Tampoco se esperaba mucho más. Esta no es una visita destinada a firmar acuerdos. Este viaje está concebido para establecer contacto personal y para que el próximo mandatario conozca con detalle la agenda política de Washington.
Con ese propósito, además de conversar con Obama y con el vicepresidente, Joe Biden, Xi visitó  el Pentágono, el Departamento de Estado y el Capitolio. En los próximos días viajará a California y a Iowa, donde ya estuvo hace años como joven estudiante. “Espero acercarme a un amplio abanico de la sociedad norteamericana”, manifestó el vicepresidente chino.

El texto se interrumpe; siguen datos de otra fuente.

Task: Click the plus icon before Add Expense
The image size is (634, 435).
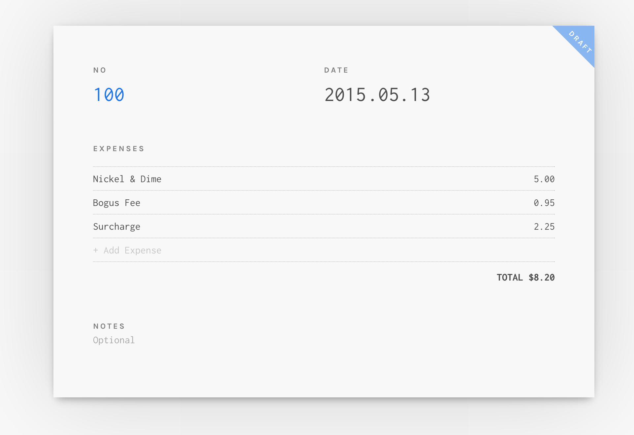Action: (96, 250)
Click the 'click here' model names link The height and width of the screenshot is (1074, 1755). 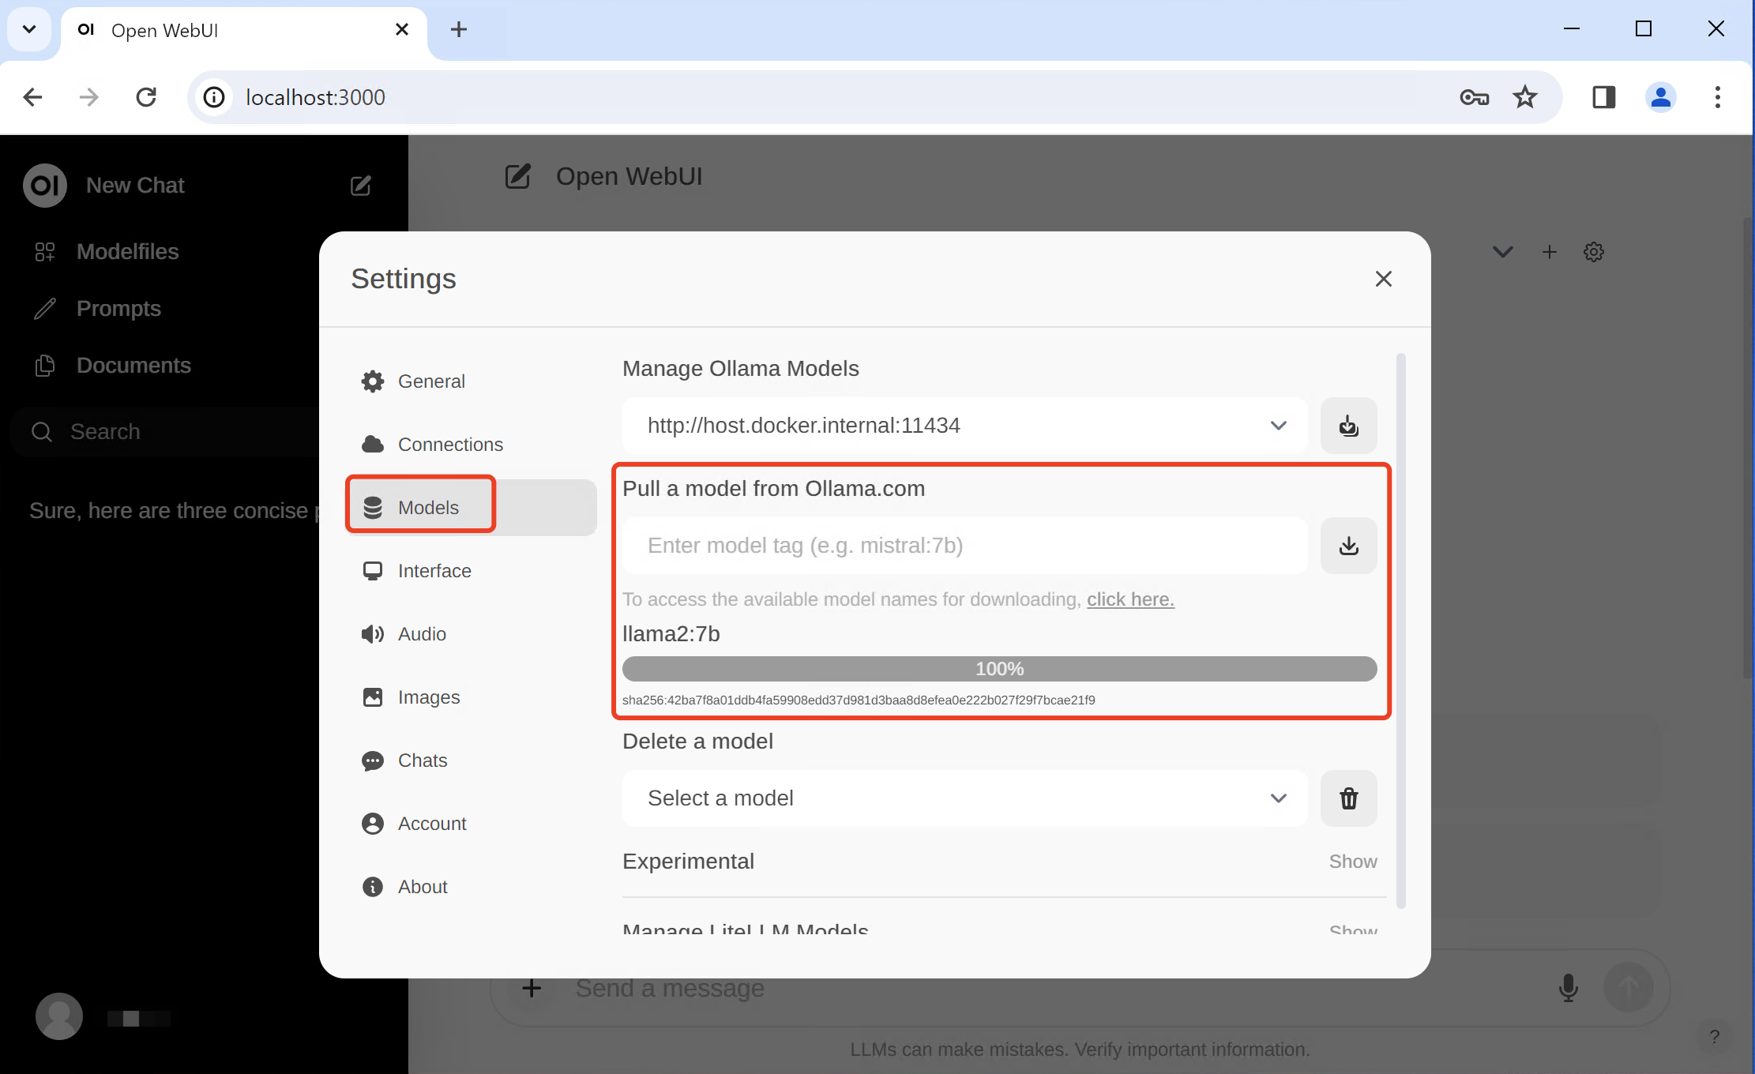coord(1129,599)

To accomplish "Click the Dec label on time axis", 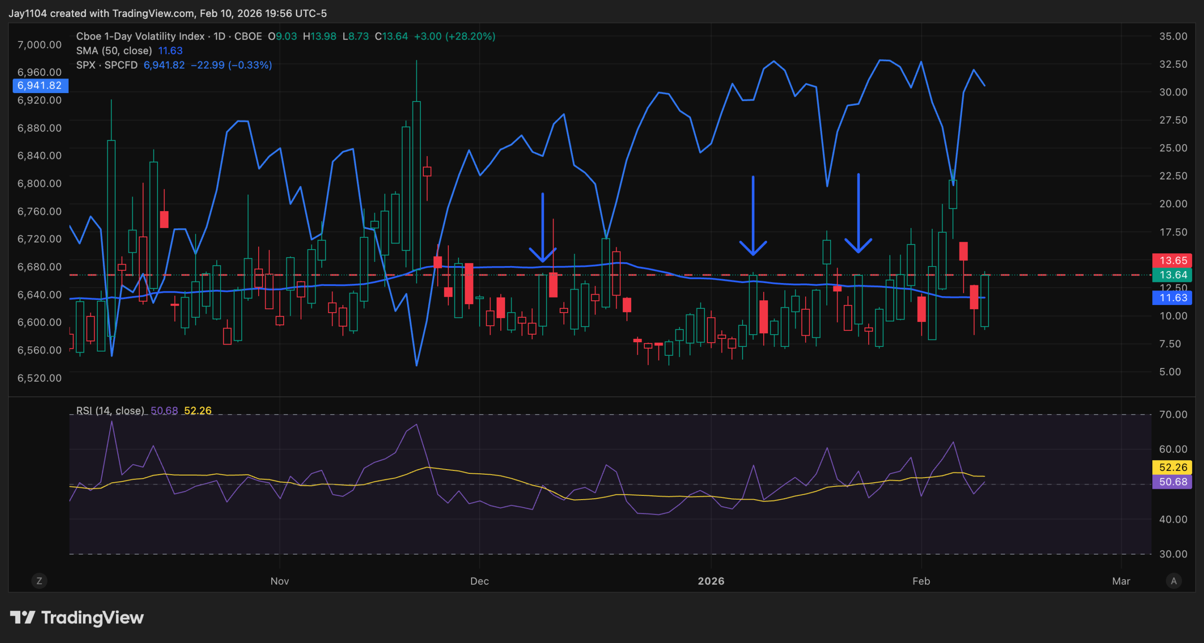I will (x=479, y=581).
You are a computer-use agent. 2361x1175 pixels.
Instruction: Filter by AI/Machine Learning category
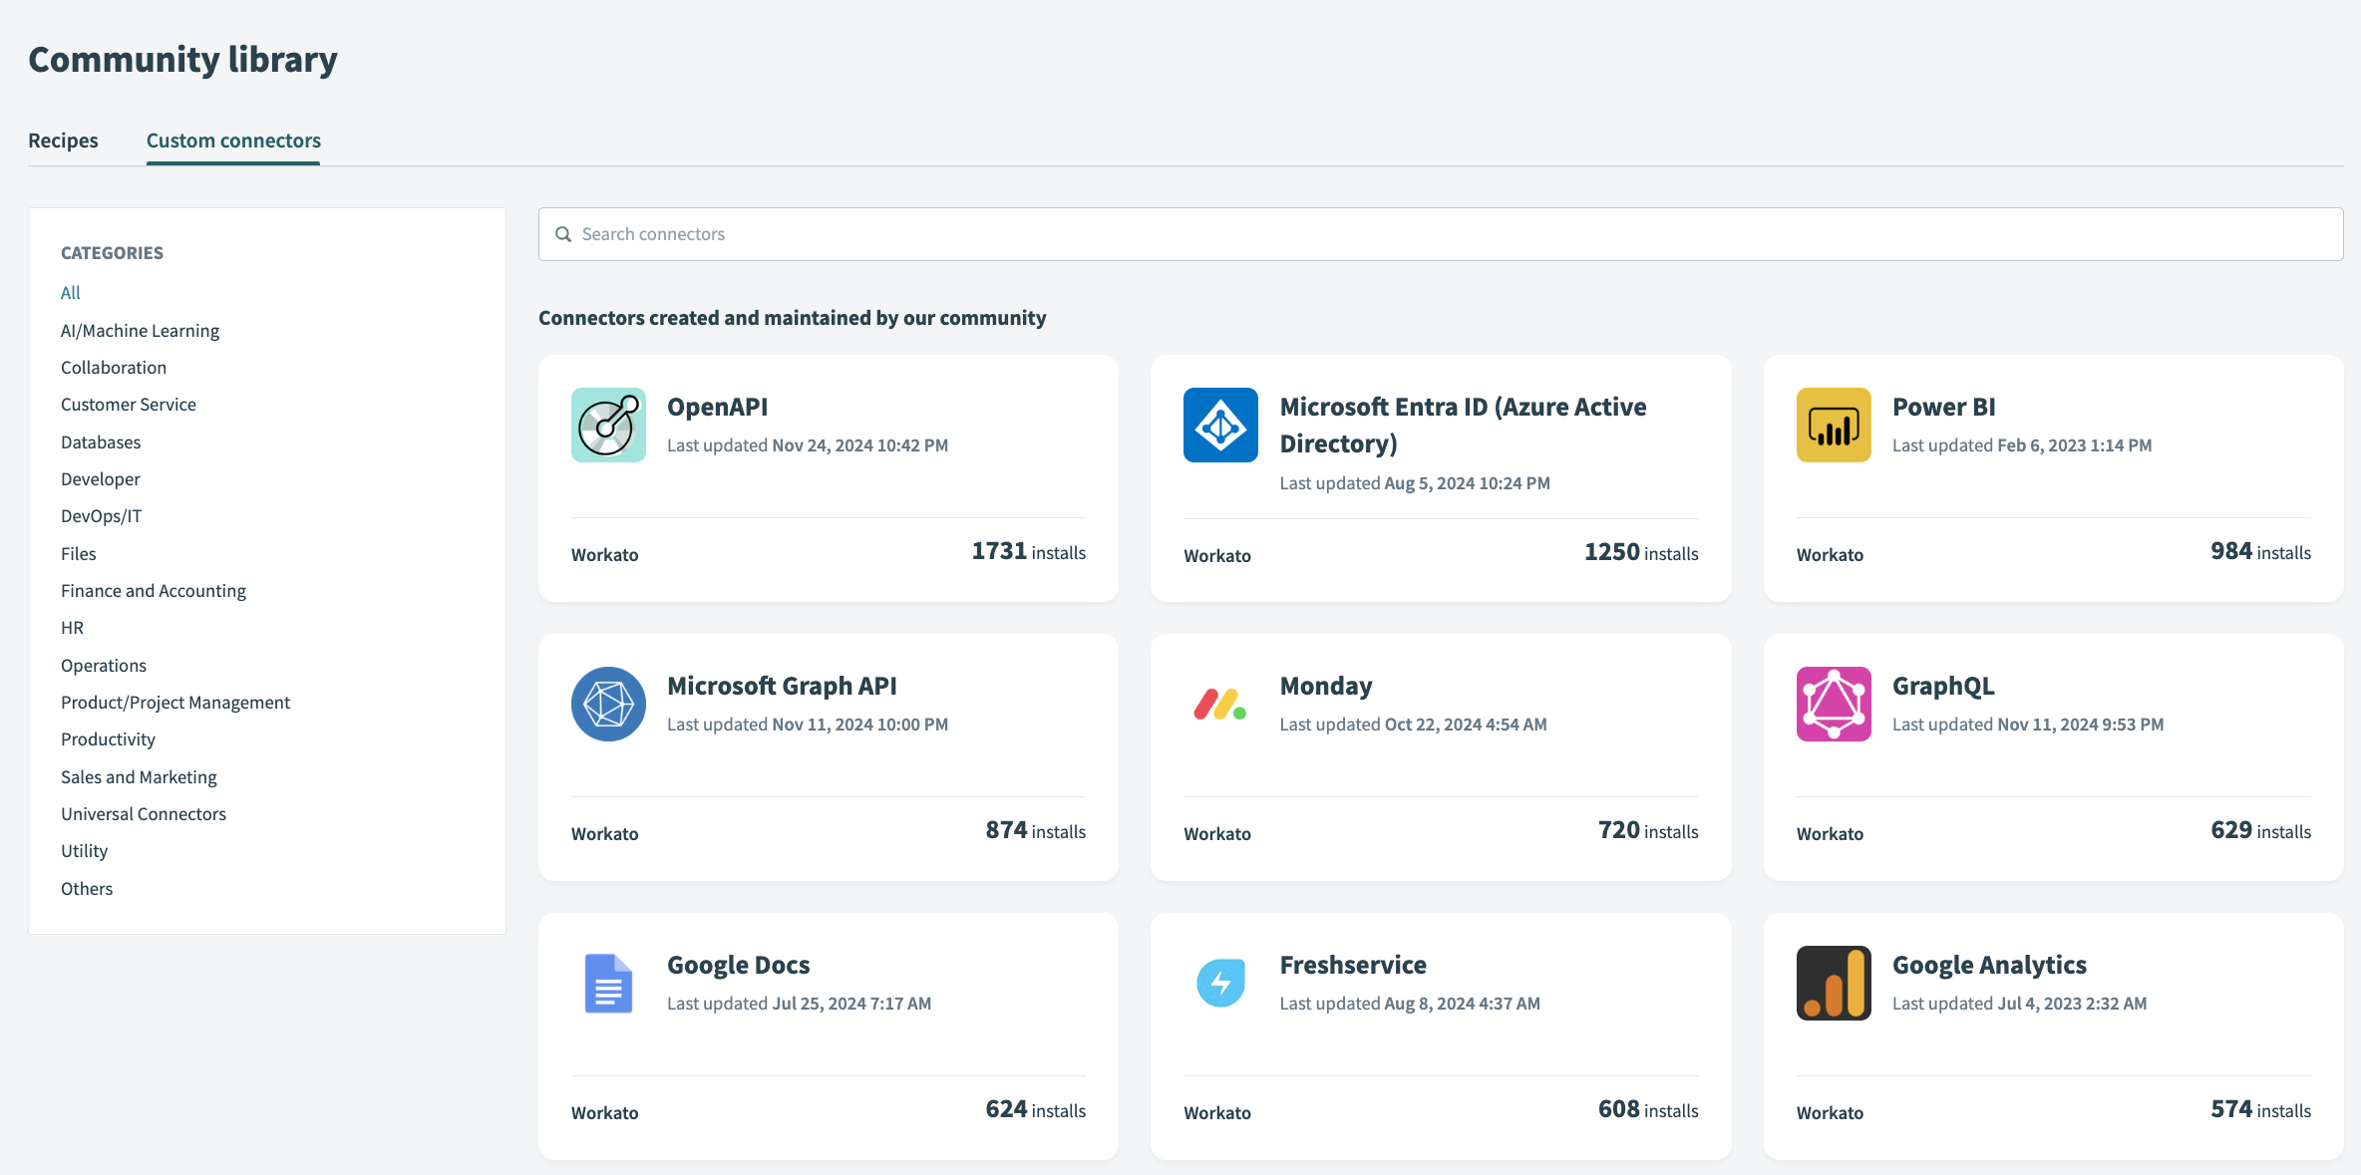coord(140,330)
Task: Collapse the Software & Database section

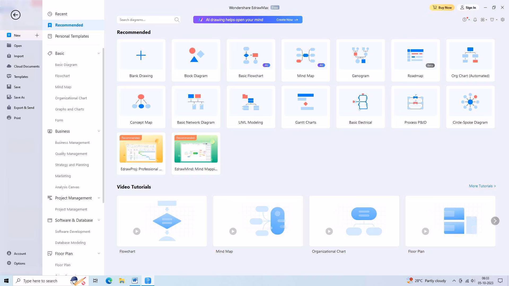Action: [99, 220]
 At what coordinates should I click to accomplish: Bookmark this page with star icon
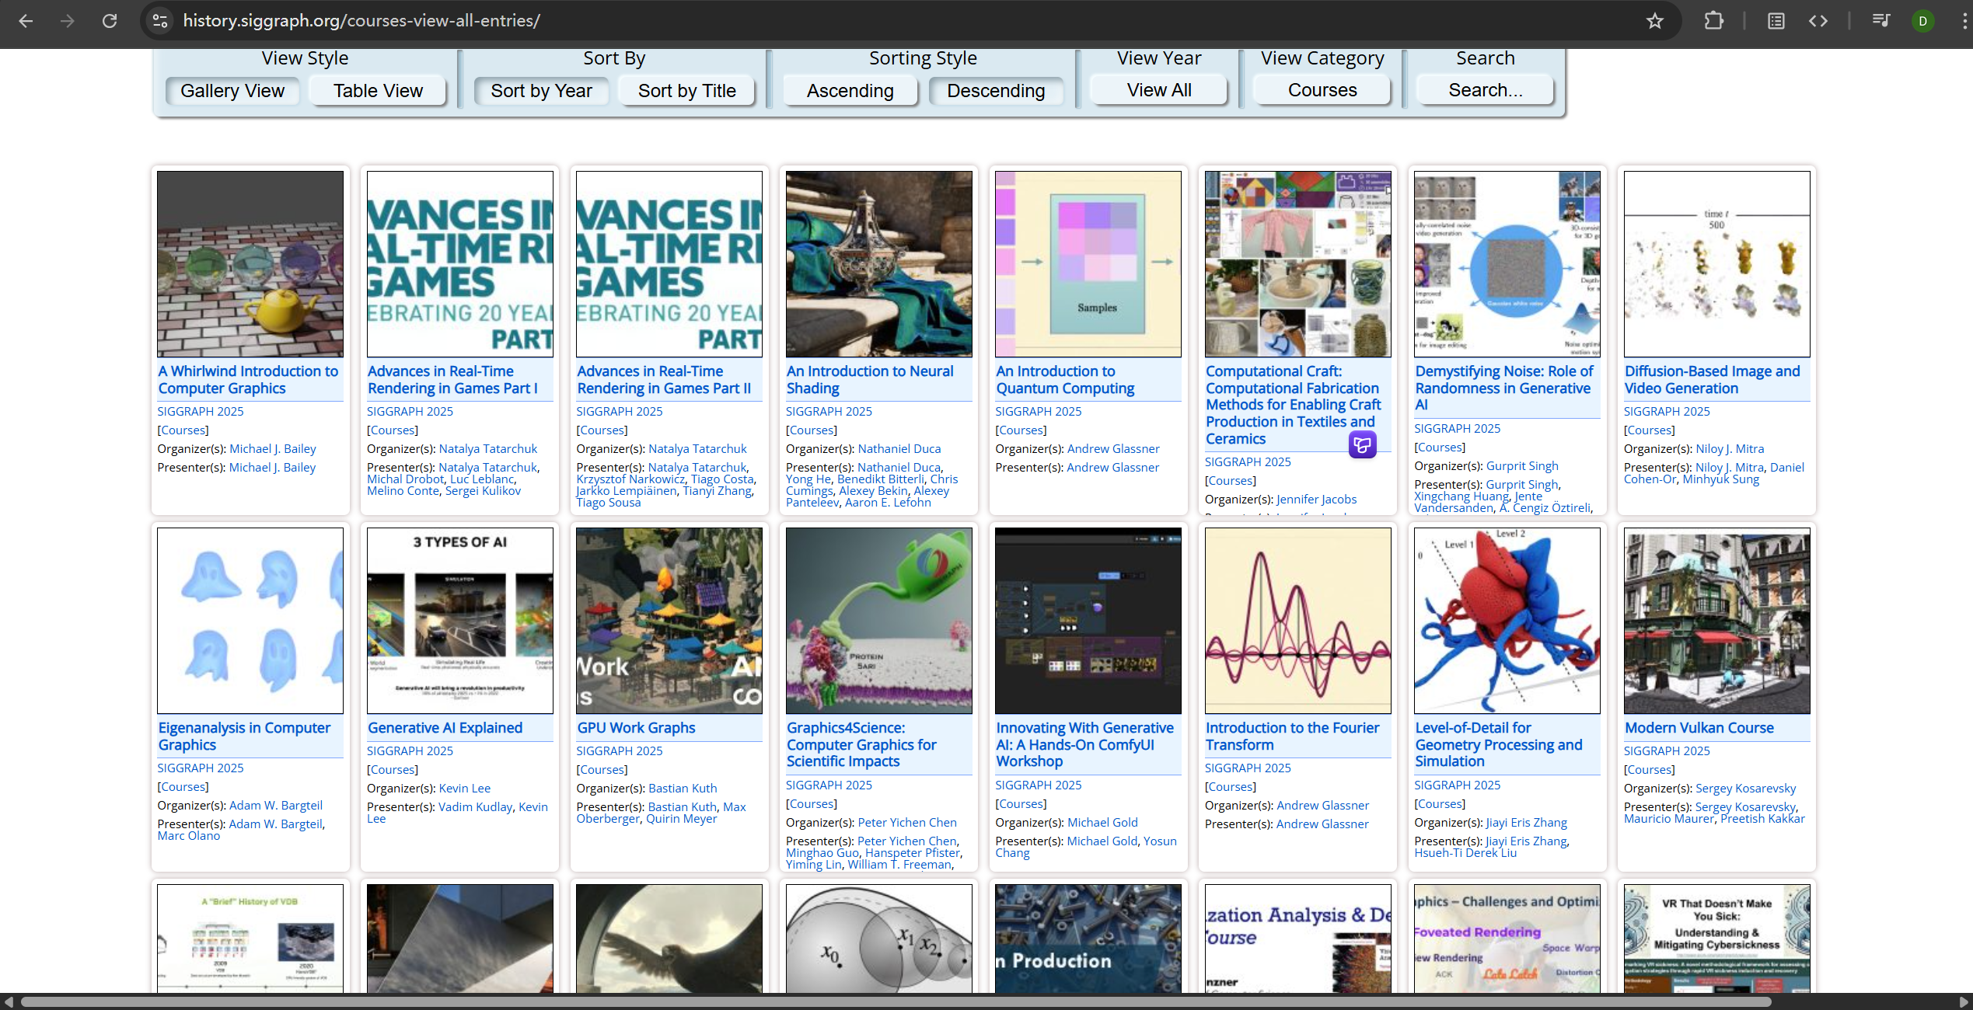click(x=1654, y=21)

Ese acercamiento puede ser muy útil en el futuro para evitar malentendidos y obstáculos que, a veces, son debidos a la enorme distancia cultural entre estas dos grandes naciones. Pero, de momento, Xi ha podido observar que las relaciones inmediatas entre China y EE UU están amenazadas por una serie de discrepancias que impiden una colaboración más estrecha.
Esas discrepancias se ven potenciadas en un periodo electoral. EE UU también elige presidente este año, pero aquí se elige de una manera distinta a la de China. Aquí vota la gente después de escuchar a varios candidatos exponer todo tipo de argumentos, algunos de ellos demagógicos o falsos. Recientemente se ha creado una cierta polémica por la emisión de un vídeo de la campaña de un candidato republicano en Michigan en el que una joven asiática recordaba con gratitud que los chinos son cada día más ricos gracias a que los norteamericanos son cada día más pobres.
Ese axioma de que el crecimiento de China es a costa de EE UU es uno de los ejes de esta campaña electoral. Y esa es una de las razones por las que Obama se vio obligado hoy a recordar que China tiene que situar su moneda en la cotización que merece y que tiene que renunciar a la práctica de la piratería industrial para obtener el reconocimiento que reclama.
EE UU va a seguir presionando en esa materia, pero tiene que hacerlo con la delicadeza suficiente como para no añadir incertidumbre a una economía china que está dando los primeros síntomas de desaceleración.
El otro terreno de posible confrontación es el de la política. Además de los derechos humanos, la Administración norteamericana critica el trato que las autoridades chinas dan a sus diversas minorías. Un grupo de unas 200 personas permaneció este martes en la puerta de la Casa Blanca durante la visita de Xi para protestar por la represión contra el pueblo del Tibet.
El reciente veto de China a la resolución del Consejo de Seguridad de la ONU sobre Siria es la última prueba de los intereses discrepantes en varias regiones del mundo. Aunque la nota dominante de los contactos de hoy fue, como declaró Biden, “la obligación de trabajar juntos”, eso no va a ser fácil en un momento en que Obama acaba de anunciar como estrategia prioritaria de EE UU la de consolidar su presencia, económica, política y militar, en Asia.
Por mucho que Xi sea considerado aquí más pronorteamericano que el actual presidente, Hu Jintao, el próximo líder tendrá que actuar en el seno de un partido y un país en los que el despegue económico ha alentado también un incremento del nacionalismo y del orgullo patriótico.